# Start of Stored rows

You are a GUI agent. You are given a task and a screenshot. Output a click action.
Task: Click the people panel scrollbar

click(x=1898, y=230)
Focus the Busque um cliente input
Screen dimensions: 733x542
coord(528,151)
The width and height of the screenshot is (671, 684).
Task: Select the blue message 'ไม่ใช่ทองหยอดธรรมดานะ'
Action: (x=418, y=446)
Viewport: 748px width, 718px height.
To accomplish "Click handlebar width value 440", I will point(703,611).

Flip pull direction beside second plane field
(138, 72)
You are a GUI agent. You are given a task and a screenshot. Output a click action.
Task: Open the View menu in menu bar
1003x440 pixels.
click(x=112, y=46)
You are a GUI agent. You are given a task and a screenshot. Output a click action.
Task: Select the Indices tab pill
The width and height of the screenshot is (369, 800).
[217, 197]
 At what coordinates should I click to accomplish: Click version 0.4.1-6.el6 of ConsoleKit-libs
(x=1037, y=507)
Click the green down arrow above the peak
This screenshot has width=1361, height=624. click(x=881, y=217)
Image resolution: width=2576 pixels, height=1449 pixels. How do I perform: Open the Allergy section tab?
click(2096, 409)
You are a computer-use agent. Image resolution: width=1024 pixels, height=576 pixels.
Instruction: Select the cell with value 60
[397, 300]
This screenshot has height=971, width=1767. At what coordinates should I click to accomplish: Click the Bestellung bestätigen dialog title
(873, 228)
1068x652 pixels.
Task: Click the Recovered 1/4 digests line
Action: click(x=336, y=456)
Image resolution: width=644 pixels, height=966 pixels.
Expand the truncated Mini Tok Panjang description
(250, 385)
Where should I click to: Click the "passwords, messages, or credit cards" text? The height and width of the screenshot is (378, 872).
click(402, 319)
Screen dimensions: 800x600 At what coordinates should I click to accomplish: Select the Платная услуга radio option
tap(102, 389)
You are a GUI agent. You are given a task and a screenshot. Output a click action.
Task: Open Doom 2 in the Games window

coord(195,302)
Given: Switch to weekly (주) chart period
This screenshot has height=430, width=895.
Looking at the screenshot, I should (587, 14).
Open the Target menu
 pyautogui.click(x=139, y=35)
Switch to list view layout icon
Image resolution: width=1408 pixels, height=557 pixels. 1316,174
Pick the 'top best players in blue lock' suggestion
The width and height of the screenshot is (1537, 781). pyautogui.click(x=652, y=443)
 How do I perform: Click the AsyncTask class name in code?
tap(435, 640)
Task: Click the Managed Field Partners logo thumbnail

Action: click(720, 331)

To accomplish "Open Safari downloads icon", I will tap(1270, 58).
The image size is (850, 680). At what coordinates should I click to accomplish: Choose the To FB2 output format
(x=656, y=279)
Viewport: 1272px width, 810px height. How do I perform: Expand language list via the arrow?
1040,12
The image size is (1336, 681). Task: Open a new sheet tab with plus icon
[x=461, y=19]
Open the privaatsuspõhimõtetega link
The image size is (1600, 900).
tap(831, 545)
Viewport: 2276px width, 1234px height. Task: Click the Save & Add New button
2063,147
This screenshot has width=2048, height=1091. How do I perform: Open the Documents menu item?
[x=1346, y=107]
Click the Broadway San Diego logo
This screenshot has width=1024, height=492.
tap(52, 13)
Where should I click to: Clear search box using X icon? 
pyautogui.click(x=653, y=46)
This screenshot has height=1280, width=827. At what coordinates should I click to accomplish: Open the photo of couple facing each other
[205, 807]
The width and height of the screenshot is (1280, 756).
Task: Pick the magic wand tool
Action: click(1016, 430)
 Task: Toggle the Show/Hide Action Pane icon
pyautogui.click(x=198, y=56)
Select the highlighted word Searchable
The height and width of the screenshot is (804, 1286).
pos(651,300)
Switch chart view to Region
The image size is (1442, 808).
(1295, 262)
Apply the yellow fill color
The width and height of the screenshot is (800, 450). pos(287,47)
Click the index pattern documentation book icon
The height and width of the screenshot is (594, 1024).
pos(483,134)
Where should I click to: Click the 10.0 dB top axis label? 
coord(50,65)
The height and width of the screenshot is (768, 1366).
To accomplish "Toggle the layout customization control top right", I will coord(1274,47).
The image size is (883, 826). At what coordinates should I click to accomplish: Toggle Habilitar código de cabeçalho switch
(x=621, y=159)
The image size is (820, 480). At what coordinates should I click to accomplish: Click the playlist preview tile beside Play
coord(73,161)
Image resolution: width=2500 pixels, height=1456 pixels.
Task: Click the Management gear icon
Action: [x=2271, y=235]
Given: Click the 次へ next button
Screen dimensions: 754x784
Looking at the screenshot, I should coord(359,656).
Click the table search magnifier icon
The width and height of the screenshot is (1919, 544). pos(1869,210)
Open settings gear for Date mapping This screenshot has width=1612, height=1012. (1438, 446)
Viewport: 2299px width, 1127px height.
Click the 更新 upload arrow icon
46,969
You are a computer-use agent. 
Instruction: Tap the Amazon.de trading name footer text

# End of Stored rows

## What you will do
Rescale the rows starting with the line containing "Viewport: 2299px width, 1127px height." and going on through the end of the rows. Reproduce those lines in full, requests included, with every coordinate in the answers multiplied by 0.5 and rounded to a whole number, halves rounding up.

## Solved problem
Viewport: 2299px width, 1127px height.
Click the 更新 upload arrow icon
23,485
You are a computer-use agent. 
Instruction: Tap the Amazon.de trading name footer text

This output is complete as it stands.